Brief -
Copy the data from the line with "Where should I click to: Click the yellow" up to and including the line with "click(x=463, y=392)", replacing "GUI agent" with "interface agent" and changing nothing else.

Information given -
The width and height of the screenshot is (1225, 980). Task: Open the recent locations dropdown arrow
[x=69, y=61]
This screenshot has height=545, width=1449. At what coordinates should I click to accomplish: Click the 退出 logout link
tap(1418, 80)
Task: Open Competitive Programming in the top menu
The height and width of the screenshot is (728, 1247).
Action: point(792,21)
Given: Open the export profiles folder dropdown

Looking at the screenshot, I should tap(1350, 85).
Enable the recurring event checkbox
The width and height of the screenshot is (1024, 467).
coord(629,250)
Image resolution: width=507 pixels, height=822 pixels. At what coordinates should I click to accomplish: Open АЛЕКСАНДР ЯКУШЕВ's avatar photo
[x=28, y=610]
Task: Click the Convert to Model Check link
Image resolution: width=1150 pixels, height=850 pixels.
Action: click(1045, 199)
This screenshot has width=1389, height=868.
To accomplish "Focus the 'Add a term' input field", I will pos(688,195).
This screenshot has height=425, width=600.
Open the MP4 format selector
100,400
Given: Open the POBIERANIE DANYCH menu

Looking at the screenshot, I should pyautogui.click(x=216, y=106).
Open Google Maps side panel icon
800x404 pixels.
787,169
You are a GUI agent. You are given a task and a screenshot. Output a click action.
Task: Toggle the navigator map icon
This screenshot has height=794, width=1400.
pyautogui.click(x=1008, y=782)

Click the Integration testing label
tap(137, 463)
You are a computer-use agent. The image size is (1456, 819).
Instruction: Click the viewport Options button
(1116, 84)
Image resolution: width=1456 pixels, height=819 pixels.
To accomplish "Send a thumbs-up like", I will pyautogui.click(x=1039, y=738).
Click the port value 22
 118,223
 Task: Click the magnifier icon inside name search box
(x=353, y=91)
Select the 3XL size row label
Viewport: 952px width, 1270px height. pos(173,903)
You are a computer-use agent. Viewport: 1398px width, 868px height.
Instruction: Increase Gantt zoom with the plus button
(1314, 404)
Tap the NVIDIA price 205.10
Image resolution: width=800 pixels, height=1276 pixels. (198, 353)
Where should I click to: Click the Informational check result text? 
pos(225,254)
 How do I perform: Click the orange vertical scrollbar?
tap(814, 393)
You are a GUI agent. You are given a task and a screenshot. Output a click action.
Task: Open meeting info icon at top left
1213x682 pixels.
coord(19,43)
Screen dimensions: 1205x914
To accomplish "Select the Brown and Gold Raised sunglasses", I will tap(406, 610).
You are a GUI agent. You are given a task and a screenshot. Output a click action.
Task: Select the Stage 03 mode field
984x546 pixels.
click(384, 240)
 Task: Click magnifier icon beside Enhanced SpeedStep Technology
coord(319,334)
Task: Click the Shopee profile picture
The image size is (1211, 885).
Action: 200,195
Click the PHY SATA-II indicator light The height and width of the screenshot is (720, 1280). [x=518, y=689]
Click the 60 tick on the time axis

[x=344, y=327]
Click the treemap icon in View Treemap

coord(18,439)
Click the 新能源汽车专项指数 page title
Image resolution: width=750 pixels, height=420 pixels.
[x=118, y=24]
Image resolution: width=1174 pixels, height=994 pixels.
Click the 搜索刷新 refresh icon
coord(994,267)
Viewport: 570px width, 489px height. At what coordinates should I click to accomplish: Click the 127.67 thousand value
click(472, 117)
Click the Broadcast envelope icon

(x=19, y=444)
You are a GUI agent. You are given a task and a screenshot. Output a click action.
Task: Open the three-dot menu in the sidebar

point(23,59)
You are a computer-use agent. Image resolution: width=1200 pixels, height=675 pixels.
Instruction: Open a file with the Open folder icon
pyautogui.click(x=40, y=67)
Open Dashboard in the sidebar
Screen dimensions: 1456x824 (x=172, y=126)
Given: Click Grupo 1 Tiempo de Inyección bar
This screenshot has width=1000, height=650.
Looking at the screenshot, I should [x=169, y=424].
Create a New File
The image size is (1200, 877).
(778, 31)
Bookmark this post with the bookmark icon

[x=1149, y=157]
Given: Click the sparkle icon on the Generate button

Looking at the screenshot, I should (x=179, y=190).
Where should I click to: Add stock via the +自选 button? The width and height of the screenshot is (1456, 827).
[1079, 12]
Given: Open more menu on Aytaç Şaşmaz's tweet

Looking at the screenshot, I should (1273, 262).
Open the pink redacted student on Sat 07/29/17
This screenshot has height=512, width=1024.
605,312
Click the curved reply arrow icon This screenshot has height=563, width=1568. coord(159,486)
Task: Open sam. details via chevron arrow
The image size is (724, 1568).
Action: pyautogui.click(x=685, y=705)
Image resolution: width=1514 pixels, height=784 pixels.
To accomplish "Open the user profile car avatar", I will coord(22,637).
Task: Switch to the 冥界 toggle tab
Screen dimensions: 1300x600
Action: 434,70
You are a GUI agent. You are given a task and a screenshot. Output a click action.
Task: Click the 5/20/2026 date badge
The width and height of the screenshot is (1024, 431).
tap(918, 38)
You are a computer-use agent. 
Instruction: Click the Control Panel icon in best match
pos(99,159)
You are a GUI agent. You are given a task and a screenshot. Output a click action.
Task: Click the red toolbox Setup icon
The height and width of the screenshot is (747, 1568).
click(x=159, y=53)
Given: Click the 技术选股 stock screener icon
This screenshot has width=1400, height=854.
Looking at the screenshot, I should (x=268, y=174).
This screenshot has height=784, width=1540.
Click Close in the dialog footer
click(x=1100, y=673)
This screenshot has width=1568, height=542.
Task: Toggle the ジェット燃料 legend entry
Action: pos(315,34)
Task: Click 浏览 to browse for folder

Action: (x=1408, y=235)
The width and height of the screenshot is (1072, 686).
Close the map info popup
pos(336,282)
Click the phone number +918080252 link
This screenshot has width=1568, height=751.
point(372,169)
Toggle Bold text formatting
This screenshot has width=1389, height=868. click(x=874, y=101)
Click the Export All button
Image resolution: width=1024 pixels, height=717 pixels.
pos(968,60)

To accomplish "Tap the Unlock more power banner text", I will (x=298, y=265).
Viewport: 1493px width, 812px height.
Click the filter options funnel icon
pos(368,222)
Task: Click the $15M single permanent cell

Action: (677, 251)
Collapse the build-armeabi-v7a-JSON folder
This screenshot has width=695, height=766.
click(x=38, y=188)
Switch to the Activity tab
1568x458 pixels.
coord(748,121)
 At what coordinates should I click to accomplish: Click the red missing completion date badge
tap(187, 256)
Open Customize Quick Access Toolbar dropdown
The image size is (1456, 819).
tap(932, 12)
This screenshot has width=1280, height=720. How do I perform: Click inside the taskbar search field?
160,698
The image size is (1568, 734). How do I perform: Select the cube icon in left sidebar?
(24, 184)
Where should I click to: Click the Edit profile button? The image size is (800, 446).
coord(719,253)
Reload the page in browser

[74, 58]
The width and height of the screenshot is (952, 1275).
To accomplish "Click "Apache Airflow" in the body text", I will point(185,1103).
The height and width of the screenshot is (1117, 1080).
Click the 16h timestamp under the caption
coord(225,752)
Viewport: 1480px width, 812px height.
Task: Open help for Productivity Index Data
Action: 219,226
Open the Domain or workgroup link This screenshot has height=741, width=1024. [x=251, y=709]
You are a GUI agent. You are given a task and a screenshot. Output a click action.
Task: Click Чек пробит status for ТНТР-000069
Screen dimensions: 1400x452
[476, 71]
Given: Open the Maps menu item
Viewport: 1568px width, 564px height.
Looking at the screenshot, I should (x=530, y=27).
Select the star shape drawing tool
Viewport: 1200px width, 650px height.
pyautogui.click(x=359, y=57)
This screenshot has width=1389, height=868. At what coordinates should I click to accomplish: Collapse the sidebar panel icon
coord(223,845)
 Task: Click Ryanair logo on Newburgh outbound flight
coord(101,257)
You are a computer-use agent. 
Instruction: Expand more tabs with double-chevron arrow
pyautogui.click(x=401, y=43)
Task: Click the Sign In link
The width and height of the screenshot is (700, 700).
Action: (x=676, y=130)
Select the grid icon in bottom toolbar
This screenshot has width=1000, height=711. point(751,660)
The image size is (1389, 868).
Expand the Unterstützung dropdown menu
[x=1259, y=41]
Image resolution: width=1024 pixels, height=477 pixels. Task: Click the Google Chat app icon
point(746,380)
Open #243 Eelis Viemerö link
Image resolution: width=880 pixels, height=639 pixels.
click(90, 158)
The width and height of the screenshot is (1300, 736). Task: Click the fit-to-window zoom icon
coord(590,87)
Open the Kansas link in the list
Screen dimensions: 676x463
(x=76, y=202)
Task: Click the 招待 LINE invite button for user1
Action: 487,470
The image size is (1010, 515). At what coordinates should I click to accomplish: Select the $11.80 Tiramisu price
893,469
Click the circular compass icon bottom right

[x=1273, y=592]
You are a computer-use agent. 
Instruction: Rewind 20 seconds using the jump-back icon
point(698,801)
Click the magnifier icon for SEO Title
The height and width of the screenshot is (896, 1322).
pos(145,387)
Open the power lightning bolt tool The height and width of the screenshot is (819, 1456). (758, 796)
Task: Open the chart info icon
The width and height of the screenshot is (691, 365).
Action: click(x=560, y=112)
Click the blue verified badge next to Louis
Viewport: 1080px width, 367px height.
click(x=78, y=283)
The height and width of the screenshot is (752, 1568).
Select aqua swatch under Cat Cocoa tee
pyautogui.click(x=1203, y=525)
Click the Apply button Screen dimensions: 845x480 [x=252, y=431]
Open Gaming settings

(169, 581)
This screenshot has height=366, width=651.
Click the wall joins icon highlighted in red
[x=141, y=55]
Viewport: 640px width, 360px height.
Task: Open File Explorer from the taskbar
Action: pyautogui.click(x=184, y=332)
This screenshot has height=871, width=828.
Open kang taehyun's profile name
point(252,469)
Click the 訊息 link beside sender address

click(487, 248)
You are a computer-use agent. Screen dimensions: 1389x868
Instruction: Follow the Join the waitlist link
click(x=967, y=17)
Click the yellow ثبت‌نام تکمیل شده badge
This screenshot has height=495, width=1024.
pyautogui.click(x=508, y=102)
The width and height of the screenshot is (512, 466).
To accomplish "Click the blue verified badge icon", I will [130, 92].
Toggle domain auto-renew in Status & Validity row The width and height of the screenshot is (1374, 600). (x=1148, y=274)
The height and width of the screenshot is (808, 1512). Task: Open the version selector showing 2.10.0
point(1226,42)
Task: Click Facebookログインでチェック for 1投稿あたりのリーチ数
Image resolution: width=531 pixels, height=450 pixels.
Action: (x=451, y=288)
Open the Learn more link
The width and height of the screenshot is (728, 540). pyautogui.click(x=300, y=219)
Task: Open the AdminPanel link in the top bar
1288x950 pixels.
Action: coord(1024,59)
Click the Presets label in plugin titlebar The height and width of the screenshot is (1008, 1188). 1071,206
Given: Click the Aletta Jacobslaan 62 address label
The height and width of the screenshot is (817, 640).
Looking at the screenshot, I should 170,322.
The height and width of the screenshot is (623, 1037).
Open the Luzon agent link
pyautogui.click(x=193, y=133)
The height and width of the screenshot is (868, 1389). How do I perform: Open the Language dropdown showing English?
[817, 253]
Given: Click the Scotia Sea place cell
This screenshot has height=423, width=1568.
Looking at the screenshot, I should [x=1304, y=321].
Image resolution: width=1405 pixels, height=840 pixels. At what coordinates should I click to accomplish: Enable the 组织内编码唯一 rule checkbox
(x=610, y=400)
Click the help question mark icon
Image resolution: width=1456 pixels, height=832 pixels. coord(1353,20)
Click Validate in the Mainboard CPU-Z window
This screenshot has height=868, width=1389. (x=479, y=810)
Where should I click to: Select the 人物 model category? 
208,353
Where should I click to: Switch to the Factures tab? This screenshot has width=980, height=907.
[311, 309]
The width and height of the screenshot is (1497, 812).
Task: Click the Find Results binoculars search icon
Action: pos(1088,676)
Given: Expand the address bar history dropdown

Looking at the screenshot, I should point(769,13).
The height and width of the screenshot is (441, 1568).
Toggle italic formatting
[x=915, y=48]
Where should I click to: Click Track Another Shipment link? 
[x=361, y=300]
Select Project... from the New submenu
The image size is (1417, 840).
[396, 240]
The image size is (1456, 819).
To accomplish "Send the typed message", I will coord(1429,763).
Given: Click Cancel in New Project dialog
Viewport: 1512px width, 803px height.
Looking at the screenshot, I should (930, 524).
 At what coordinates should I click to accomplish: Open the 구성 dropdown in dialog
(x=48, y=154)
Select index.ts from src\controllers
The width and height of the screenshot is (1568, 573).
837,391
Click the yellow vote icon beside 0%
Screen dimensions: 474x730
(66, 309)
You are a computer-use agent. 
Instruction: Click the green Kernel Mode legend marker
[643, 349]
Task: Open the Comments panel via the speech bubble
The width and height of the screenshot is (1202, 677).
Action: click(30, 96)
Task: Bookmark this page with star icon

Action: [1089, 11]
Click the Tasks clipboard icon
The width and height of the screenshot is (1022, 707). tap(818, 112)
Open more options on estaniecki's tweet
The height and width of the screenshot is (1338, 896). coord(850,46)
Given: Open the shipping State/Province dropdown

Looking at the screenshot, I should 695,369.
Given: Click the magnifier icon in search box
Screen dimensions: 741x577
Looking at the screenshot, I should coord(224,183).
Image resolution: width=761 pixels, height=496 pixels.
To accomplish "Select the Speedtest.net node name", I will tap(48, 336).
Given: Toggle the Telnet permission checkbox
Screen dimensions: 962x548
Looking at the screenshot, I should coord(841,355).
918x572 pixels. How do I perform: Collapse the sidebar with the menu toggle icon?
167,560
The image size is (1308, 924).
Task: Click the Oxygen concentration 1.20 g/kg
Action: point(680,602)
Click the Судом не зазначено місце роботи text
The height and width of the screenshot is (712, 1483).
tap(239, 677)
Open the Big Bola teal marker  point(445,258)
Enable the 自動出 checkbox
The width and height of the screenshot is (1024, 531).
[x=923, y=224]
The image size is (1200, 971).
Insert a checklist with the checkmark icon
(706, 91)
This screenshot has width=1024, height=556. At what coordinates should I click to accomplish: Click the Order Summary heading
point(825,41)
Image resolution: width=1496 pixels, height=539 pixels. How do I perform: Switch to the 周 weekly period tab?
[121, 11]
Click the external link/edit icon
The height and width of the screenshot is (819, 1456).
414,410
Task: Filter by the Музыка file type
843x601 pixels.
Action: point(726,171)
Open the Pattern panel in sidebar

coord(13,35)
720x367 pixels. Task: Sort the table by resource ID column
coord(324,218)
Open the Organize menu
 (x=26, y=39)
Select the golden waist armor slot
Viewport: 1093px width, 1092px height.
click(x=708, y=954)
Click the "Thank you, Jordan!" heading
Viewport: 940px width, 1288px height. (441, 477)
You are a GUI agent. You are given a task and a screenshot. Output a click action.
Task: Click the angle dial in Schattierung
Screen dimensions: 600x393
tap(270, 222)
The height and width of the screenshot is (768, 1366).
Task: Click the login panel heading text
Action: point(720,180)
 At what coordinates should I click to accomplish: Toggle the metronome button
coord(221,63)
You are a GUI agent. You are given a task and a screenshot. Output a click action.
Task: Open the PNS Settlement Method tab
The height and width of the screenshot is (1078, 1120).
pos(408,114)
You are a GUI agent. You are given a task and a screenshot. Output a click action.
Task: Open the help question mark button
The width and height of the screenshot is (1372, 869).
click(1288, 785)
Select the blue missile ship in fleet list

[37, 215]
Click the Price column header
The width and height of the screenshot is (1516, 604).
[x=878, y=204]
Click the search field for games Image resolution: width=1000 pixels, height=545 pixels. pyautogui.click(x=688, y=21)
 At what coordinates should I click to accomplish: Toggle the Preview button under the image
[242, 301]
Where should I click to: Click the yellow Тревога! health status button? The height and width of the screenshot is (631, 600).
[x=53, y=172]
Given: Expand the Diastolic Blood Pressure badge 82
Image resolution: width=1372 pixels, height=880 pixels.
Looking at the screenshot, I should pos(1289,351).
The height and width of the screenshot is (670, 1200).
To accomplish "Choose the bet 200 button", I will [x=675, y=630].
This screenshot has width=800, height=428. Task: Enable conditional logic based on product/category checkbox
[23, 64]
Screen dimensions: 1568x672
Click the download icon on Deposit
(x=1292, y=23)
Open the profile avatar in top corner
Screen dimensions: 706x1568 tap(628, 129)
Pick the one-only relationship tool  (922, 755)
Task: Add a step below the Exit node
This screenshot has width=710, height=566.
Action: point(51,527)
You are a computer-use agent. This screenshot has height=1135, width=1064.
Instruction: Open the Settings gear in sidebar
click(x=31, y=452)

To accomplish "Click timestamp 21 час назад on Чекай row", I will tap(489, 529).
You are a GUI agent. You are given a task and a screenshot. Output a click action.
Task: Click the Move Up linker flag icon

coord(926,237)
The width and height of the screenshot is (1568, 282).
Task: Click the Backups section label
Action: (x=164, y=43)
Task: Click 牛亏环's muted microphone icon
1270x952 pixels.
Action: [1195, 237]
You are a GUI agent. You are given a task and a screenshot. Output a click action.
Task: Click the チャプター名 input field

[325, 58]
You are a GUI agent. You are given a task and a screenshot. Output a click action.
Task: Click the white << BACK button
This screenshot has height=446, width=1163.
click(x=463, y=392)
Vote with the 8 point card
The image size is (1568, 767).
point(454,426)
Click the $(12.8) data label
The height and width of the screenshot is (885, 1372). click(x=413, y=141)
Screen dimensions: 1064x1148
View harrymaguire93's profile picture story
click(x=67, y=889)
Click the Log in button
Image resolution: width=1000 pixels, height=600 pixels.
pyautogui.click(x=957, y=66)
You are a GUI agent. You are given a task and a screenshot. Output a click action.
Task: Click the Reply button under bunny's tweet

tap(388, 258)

The reply -
Where should I click to: Click the yellow Тревога! health status button? The height and width of the screenshot is (631, 600).
[x=53, y=172]
Given: Expand the Diastolic Blood Pressure badge 82
Image resolution: width=1372 pixels, height=880 pixels.
Looking at the screenshot, I should pos(1289,351).
The height and width of the screenshot is (670, 1200).
To accomplish "Choose the bet 200 button", I will [x=675, y=630].
This screenshot has width=800, height=428. Task: Enable conditional logic based on product/category checkbox
[23, 64]
Screen dimensions: 1568x672
Click the download icon on Deposit
(x=1292, y=23)
Open the profile avatar in top corner
Screen dimensions: 706x1568 tap(628, 129)
Pick the one-only relationship tool  (922, 755)
Task: Add a step below the Exit node
This screenshot has width=710, height=566.
Action: point(51,527)
You are a computer-use agent. This screenshot has height=1135, width=1064.
Instruction: Open the Settings gear in sidebar
click(x=31, y=452)

To accomplish "Click timestamp 21 час назад on Чекай row", I will tap(489, 529).
You are a interface agent. You are given a task and a screenshot. Output a click action.
Task: Click the Move Up linker flag icon

coord(926,237)
The width and height of the screenshot is (1568, 282).
Task: Click the Backups section label
Action: (x=164, y=43)
Task: Click 牛亏环's muted microphone icon
1270x952 pixels.
Action: [1195, 237]
You are a interface agent. You are given a task and a screenshot. Output a click action.
Task: Click the チャプター名 input field

[325, 58]
You are a interface agent. You are given a task and a screenshot. Output a click action.
Task: Click the white << BACK button
This screenshot has height=446, width=1163.
click(x=463, y=392)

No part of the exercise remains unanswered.